When the plea moved by Dr Shifa Khairun in this regard came up for hearing, Justice N Anand Venkatesh noted that the petitioner was a qualified doctor who is aged about 25 years and is therefore expected to act with alacrity while submitting applications online.

The selection committee, Directorate of Medical Education, has already prepared the list of candidates who are to participate in the counselling, the judge said and added: “If the petitioner is allowed to participate at this stage under the BCM category, it will amount to giving premium for the mistake committed by the petitioner.”

To accommodate the petitioner at this stage, the committee would have to redo the list completely. “It will not be fair to put the selection committee to hardship for the mistake committed by the petitioner. Moreover, permitting the petitioner to participate in the counselling even without submitting an application will open flood gates,” Justice Anand Venkatesh said, noting that the petitioner must be made to realise her mistakes so that she did not commit them in future.
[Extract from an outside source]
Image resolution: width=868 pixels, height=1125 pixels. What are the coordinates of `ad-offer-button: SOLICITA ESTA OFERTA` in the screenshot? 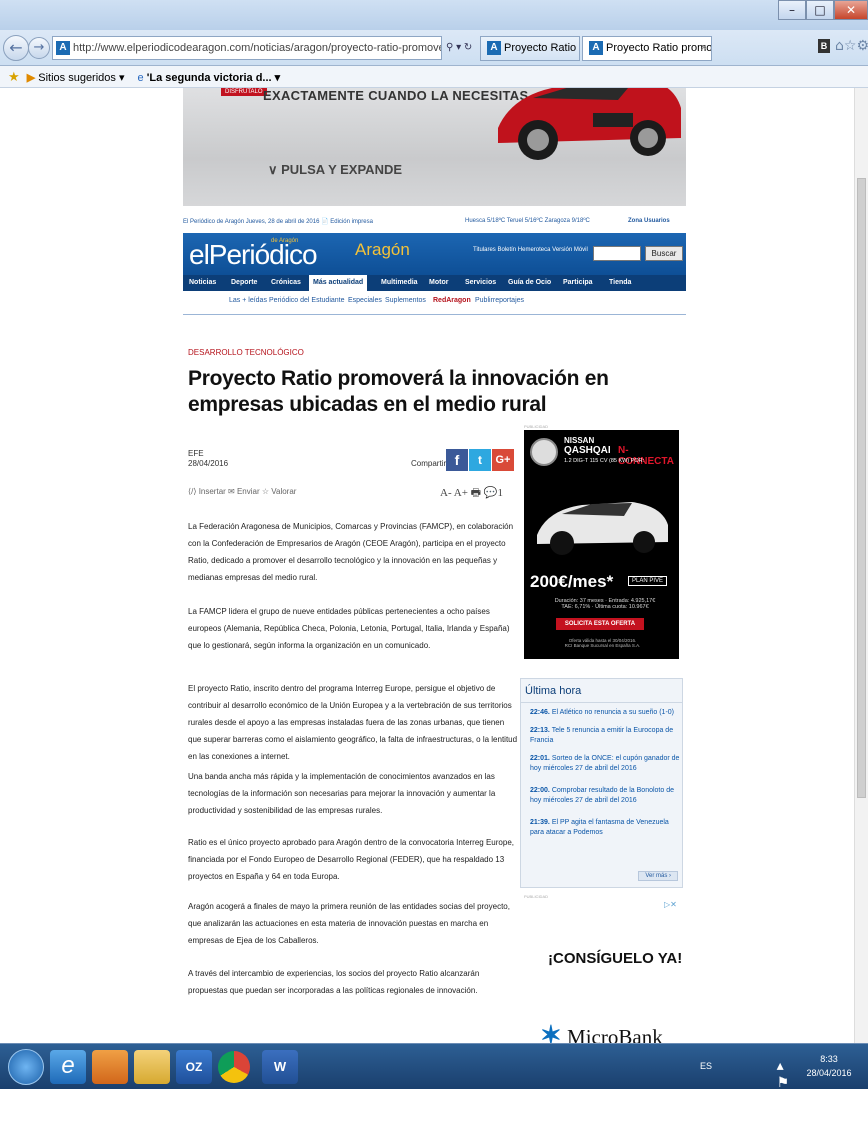 It's located at (600, 624).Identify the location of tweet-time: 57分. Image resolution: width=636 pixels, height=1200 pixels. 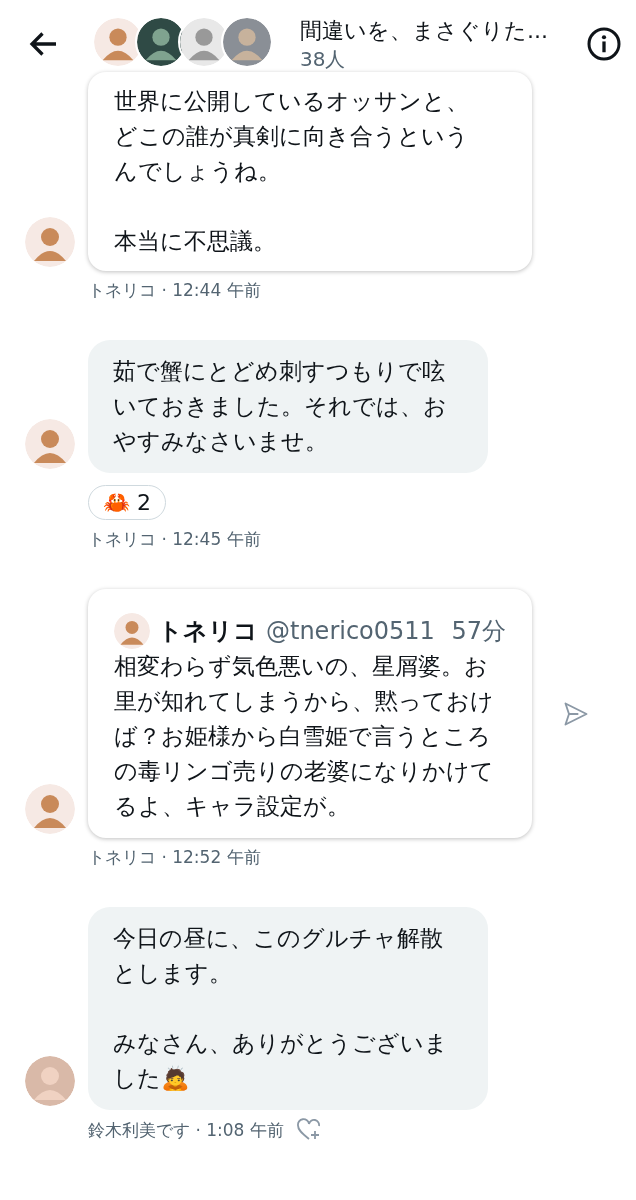
(478, 632).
The petitioner’s NEET score was nowhere near the cut off marks under the general category or OBC category under the central quota. But after the cut-off was reduced during the mop-up round, she realised that she stood a chance if she had applied under the OBC quota instead of the general category.

Following this, she approached the court and was allowed to participate as an OBC candidate in the mop-up round counselling. But she failed to a seat in the central quota. Thereafter, finding that she could get admission under the State quota but had failed to submit the online application before the due date (July 18), she moved the court again by trying to take refuge under an earlier order. However, the judge noted that the petitioner seems to have a pattern to commit one mistake after another, and every time she expected the court to condone it and allow her to participate in the selection.

He then dismissed the plea, holding that the court was not inclined to permit the petitioner to participate in the counselling under the State quota without even submitting the online application.